A new modeling approach can help researchers, policymakers and the public better understand how policy decisions will influence human migration as sea levels rise around the globe, a paper published Nov. 26 in Nature Climate Change suggests.
In the paper, a group of internationally known climate change researchers suggest that global policy decisions about greenhouse gas emissions and policy decisions about where people live and work in coastal areas will determine whether people need to migrate and where they may go.
Such modeling can help to determine which economic policies, planning decisions, infrastructure investments, and adaptation measures influence how, why, and if people migrate to new places as a result of sea level changes. This will help policymakers better anticipate the effects of realistic policy alternatives.
"We've been looking at this problem the wrong way. We've been asking how many people will be vulnerable to sea level rise and assuming the same number of people will migrate," David Wrathall, the paper's lead author and an assistant professor in Oregon State University's College of Earth, Ocean, and Atmospheric Sciences. "In reality, policies being made today and moving forward will exert a strong influence in shaping migration. People will move in very specific ways because of these policies."
"Migration policy should have the objective of improving outcomes for potential migrants, for those already living at migrants' target destinations, and for those left behind who might want to migrate but lack the necessary resources," said paper co-author Michael Oppenheimer, the Albert G. Milbank Professor of Geosciences and International Affairs at Princeton's Woodrow Wilson School of Public and International Affairs. "New techniques and a variety of models, combined with data on migration, hold the promise of providing a rational basis for migration policy," said Oppenheimer, who also directs the Center for Policy Research on Energy and the Environment.
Minimizing the negative impacts of sea level rise presents a significant societal challenge. About a billion people around the world live near a coastline and could be impacted directly or indirectly by rising sea levels as the planet warms due to climate change.

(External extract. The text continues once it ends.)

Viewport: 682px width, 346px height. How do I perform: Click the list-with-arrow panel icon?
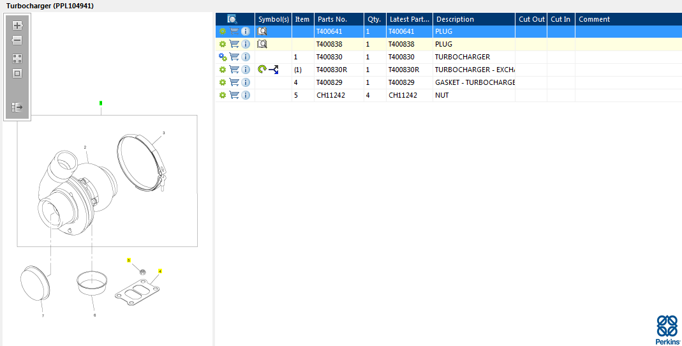[17, 107]
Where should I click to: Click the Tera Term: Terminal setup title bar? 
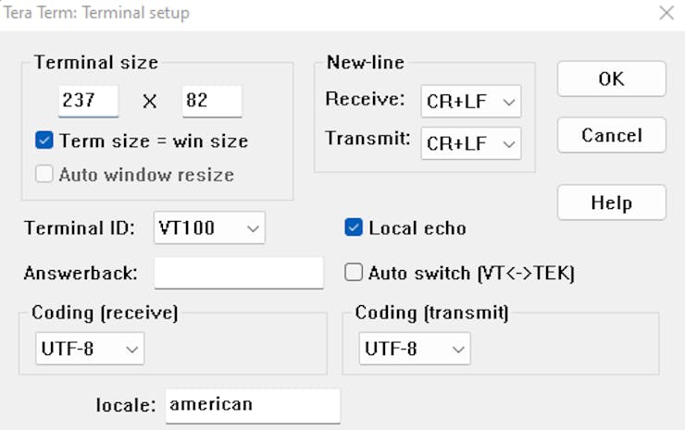click(278, 13)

Armoring coastlines against surging tides and rising waters could impact whether people are able to stay in their homes or need to relocate. Tax incentives and zoning regulations that allow businesses to locate near ports, a global trend, potentially puts whole industries and labor markets at risk. Even interest rates can affect who can afford to borrow money, which could be a crucial part of people's decisions to migrate.

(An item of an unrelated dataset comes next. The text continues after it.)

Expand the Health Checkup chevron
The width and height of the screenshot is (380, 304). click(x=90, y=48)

Furthermore, global decisions about the management of greenhouse gas emissions, which are responsible for the warming of the planet, could impact how quickly the planet warms and sea levels rise, the researchers noted.
"Right now, people are actually moving toward coastlines that will be more and more vulnerable as the planet warms," Wrathall said. "The only thing that will change this trend is policy. If we start changing the incentives to live, work and invest in safer places, we could make sea level rise-induced migration less expensive and disruptive down the line."

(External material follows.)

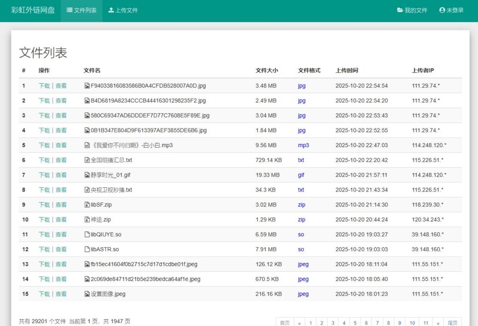
Task: Click 下载 for libASTR.so
Action: click(x=44, y=249)
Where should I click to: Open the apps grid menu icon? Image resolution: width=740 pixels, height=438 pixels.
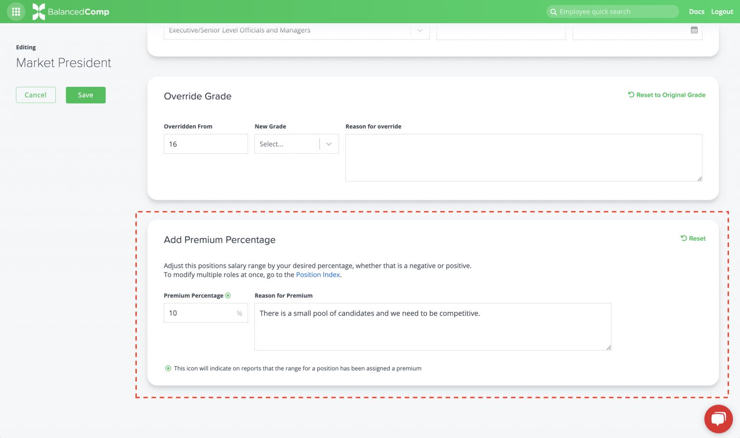(16, 12)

The researchers suggest that computational models should focus on global emissions policies under discussion to quantify migration impacts of sea level rise scenarios.
"All greenhouse gas emissions scenarios have a similar effect on sea level rise until about the year 2050," Wrathall said, "but then sea level rise outcomes really start to diverge. So a first step is modeling sea level rise, policy and migration in the near term."
Researchers should then simulate migration outcomes for future adaptation policies, which include defending coastlines and retreating away from them, noted Wrathall. Policy decisions also need to be modeled for their impact on the communities or regions where migrants are relocating, since those arriving will have a significant impact on their new community as well. Perhaps most importantly, policymakers seeking to understand how their decisions may affect how people move due to sea level rise cannot afford to experiment on vulnerable populations with expensive and potentially dangerous.
"Future migrants will need jobs, houses and health care," Wrathall said. "Their kids will need schools. The availability of these things will affect where migrants go and their quality of life when they get there."
Co-authors of the paper include global experts on sea level rise and environmentally forced migration from the United States, United Kingdom, and Europe. The research was supported by the National Socio-Environmental Synthesis Center with funding from the National Science Foundation.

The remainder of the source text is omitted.